Forte d'un patrimoine important répertorié dans ses archives, la Manufacture est également ancrée dans la constitution du patrimoine futur. L'édition s'attache aussi bien à des modèles anciens qu'à des créations contemporaines. Parmi les collaborations d'artistes les plus importantes et les plus récentes citons Pierre Alechinsky (collaboration régulière depuis 1975), Louise Bourgeois (1996/1997, 1998/1999), Jim Dine (1997/1999) et Edik Steinberg (1998). L'établissement, qui a également accueilli des artistes décorateurs tels Gilbert Poillerat ou Raymond Subes, a renforcé la présence des designers depuis la deuxième moitié des années 1980 : Pierre Paulin (1987), Garouste & Bonetti (1989), Sylvain Dubuisson (1990), Borek Sipeck (1990), Mathilde Bretillot (1996/1997), Ettore Sottsass (1994, 1995/1996). Signalons également que la Manufacture de Sèvres a apporté son concours durant les années 1990 au Mobilier national pour la réalisation de projets de mobilier signés Delo Lindo, André Dubreuil, Rena Dumas, Olivier Gagnère, faisant intervenir la céramique.

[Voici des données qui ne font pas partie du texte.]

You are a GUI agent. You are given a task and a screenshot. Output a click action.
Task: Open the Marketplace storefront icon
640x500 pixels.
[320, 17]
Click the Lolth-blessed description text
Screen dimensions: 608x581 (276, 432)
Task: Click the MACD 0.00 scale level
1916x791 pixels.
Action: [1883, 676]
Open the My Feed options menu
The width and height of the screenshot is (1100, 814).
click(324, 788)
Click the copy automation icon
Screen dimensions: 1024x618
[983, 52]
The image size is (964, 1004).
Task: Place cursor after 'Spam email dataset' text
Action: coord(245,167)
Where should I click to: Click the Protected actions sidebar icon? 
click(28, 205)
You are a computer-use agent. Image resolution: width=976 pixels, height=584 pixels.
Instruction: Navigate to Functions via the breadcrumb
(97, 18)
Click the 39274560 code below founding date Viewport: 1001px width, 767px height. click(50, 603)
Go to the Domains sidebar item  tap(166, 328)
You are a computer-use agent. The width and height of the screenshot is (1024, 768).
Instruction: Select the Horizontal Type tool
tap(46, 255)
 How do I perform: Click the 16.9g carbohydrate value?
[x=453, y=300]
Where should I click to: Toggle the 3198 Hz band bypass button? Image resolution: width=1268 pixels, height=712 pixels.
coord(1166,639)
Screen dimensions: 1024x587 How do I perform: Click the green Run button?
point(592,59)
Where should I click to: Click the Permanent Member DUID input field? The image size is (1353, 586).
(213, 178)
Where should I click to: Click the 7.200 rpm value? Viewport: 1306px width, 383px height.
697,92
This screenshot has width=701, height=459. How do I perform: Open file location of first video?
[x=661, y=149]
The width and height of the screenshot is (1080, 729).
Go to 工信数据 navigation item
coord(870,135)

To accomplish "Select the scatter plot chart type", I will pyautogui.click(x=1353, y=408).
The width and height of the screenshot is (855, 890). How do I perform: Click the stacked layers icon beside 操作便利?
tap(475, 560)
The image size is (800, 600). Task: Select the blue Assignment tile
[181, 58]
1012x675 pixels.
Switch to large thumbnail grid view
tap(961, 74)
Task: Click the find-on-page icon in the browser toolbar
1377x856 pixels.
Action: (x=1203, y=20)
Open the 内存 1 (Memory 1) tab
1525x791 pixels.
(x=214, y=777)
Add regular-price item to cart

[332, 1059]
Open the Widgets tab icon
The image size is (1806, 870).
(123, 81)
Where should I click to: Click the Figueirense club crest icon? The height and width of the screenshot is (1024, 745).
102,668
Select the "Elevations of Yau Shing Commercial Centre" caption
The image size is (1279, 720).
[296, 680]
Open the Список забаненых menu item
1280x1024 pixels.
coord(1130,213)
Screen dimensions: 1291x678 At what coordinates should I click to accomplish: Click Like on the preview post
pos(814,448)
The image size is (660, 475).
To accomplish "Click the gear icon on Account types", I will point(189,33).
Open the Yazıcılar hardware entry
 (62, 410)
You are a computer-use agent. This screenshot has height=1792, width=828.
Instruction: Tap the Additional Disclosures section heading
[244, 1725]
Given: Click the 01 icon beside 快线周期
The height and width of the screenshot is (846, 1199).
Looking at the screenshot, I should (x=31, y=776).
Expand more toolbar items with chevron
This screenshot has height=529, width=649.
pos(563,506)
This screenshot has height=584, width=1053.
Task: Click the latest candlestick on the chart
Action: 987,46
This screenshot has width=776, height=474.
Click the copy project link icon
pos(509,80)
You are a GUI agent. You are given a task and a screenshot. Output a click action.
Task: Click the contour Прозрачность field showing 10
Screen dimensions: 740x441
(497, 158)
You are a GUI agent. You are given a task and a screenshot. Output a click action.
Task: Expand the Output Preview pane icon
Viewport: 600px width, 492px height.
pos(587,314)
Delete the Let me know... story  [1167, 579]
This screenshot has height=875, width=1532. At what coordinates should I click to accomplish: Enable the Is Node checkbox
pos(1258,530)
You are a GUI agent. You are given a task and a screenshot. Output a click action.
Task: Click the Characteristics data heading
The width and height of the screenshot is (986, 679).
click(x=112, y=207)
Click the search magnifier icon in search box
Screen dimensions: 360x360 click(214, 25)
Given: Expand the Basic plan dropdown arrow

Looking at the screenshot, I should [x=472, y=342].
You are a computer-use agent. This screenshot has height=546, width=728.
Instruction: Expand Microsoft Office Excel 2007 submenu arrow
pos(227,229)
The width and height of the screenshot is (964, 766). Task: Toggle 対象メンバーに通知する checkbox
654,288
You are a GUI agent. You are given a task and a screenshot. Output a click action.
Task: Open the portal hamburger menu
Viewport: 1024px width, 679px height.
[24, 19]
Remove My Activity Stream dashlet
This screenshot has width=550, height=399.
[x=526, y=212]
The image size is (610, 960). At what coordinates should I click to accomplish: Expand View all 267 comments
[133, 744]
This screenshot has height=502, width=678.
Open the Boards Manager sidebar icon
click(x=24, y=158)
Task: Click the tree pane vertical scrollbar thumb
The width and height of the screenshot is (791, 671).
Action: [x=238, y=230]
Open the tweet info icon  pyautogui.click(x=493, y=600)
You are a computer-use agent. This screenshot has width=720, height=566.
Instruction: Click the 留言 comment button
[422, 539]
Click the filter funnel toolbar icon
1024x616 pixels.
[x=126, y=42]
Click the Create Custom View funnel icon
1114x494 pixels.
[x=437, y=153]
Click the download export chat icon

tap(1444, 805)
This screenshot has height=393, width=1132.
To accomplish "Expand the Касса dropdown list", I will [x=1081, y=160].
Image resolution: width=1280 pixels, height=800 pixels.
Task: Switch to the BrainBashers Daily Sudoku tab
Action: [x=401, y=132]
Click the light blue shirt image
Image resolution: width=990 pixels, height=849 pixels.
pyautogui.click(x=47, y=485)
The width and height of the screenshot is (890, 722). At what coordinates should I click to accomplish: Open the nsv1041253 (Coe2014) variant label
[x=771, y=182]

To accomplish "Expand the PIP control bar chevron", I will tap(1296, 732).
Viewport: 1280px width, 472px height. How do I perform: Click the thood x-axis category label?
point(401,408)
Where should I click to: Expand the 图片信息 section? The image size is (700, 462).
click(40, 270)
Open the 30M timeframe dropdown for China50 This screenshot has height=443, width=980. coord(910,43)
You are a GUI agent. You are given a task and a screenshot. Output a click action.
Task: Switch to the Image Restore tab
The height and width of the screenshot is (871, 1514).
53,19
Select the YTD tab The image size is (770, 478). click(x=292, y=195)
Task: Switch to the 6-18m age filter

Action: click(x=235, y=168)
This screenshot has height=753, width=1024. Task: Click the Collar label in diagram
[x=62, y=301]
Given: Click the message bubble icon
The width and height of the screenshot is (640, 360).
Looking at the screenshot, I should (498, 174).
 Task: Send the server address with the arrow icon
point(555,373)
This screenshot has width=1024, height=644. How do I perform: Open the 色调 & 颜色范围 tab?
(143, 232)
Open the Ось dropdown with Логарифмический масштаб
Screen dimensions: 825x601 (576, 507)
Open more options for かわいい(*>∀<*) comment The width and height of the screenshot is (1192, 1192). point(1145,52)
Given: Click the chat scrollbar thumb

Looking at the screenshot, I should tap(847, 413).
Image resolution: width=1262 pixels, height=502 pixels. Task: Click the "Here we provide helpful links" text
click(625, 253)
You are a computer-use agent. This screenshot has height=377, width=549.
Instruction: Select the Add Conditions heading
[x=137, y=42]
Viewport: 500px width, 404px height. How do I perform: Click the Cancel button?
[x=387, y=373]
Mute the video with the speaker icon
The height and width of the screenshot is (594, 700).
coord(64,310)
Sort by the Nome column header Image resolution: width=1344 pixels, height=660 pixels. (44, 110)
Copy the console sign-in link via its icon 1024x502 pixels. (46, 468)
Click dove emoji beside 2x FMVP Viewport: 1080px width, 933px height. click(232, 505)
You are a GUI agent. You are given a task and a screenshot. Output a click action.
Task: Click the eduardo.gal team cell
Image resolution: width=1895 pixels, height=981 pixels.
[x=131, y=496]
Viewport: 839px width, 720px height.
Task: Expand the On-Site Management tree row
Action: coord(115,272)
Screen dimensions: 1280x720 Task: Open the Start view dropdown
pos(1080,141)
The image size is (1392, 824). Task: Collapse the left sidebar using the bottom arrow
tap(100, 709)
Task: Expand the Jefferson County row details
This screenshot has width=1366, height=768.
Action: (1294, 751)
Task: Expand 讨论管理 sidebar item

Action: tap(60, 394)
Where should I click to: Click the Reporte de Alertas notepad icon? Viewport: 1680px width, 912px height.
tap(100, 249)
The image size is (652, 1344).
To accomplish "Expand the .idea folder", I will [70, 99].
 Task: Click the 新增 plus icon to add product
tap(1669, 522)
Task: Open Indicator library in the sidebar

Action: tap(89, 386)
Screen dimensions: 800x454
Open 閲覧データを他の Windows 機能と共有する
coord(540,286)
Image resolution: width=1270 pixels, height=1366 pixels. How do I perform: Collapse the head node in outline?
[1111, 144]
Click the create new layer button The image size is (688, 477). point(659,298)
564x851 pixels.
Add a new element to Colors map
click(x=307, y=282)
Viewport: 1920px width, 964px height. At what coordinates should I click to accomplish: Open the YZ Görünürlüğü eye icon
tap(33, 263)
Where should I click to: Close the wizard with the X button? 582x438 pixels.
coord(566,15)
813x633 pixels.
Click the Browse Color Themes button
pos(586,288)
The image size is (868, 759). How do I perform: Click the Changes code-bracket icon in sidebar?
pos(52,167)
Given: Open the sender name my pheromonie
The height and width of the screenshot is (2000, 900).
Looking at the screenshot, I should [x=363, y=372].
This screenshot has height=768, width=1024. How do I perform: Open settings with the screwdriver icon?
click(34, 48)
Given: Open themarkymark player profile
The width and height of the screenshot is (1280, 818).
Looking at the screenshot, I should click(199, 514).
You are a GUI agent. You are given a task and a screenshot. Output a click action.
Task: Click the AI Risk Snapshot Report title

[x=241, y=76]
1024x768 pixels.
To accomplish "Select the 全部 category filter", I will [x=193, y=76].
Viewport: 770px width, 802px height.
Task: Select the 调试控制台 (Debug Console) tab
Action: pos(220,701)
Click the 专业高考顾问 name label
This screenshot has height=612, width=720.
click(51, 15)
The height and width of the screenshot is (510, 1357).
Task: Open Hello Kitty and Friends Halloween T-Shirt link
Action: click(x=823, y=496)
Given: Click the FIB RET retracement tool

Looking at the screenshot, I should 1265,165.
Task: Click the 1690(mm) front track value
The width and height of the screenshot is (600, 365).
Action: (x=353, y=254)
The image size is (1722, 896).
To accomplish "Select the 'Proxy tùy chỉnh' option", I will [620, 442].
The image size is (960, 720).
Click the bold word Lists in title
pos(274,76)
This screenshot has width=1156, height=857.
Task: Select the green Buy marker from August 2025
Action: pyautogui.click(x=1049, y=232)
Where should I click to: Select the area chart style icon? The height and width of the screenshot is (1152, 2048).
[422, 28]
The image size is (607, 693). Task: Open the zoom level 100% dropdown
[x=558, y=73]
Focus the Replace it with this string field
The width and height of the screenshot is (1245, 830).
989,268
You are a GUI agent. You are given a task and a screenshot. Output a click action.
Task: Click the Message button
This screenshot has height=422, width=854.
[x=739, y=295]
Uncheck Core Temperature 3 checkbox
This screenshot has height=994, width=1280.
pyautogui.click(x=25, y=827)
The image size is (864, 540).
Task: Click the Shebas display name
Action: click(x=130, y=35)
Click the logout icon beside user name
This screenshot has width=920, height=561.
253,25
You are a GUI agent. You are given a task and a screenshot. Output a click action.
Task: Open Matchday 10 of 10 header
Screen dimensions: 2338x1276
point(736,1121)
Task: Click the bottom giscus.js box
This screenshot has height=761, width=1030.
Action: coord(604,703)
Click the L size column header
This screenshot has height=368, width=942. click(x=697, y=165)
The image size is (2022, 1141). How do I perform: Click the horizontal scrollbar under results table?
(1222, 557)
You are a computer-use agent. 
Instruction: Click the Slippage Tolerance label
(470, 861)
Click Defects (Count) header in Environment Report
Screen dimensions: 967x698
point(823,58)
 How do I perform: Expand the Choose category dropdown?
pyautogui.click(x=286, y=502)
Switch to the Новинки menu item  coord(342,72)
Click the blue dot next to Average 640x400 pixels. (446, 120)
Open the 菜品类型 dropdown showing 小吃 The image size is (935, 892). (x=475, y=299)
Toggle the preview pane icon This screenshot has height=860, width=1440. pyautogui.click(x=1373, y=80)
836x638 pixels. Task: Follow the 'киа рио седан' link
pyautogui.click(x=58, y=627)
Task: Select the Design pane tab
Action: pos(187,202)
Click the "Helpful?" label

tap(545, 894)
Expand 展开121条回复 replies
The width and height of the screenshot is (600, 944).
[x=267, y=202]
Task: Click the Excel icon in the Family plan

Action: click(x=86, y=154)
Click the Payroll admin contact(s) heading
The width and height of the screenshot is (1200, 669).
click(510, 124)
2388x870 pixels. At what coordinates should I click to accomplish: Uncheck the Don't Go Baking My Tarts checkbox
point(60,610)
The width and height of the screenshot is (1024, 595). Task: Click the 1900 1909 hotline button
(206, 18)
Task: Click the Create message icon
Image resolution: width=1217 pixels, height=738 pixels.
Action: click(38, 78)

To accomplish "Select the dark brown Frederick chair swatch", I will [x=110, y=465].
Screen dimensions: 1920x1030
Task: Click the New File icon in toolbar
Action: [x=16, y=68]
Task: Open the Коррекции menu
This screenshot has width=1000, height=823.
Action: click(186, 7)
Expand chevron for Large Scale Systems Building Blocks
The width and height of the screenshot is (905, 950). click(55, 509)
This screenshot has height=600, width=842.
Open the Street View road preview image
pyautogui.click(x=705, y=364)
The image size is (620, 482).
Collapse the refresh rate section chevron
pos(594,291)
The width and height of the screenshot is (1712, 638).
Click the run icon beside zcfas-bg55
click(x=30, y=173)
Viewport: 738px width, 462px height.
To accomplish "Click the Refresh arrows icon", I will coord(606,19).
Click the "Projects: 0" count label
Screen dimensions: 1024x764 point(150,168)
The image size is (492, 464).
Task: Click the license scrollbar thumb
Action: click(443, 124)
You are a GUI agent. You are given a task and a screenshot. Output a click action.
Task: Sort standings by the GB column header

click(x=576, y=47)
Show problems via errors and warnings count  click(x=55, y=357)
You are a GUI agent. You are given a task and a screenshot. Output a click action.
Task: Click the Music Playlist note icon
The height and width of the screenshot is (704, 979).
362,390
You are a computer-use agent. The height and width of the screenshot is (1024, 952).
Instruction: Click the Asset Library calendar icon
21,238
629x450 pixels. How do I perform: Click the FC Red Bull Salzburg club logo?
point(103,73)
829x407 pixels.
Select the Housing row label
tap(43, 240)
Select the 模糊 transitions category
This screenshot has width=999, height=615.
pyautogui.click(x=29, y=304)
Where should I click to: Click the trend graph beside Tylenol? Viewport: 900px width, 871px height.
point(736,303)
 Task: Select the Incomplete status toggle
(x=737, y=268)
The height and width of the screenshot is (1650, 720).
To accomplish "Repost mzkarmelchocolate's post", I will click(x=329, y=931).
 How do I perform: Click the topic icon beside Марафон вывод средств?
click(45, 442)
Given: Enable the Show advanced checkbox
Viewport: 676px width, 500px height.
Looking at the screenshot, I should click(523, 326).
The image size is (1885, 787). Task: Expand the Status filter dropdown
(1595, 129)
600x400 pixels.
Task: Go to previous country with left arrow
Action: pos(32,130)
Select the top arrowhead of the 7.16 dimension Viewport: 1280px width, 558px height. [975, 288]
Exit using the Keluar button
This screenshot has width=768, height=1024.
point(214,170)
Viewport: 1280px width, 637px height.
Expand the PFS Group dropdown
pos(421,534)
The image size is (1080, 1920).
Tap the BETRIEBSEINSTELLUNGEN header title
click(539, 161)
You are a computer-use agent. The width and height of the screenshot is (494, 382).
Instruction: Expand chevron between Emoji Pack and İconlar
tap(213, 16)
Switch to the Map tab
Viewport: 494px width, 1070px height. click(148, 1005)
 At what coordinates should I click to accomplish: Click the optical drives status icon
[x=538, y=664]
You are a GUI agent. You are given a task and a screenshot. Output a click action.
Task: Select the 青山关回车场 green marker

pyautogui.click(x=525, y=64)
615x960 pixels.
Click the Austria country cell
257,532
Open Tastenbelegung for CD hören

Les vingt-sept ateliers des services de la Fabrication et de la Décoration assurent, selon des techniques manuelles anciennes, la production. Celle-ci est limitée à moins de 5 000 objets finis par an destinés, en moyenne, pour moitié aux besoins de l'État français et pour moitié à la vente au public. En outre, la diffusion des pièces de la Manufacture de Sèvres est assurée par des expositions - depuis 1996, une suite d'expositions monographiques sur les productions les plus récentes de l'établissement ont eu lieu en France, en Italie et aux États-Unis -, des prêts d'œuvres, des collaborations avec des institutions françaises - notamment la Galerie nationale du Jeu de Paume - et internationales. De même, la Manufacture a-t-elle développé des relations avec différentes galeries telles que Objekte (Münich) et Argentaurum (Knokke-le-Zoute) pour les pièces de Sottsass, Claude Bernard (Paris) pour le projet de Steinberg, Pace-Wildenstein (New York) pour les œuvres de Jim Dine.
L'établissement compte sept services où travaillent 160 personnes appartenant à la fonction publique. Les techniciens sont recrutés sur concours et formés sur place.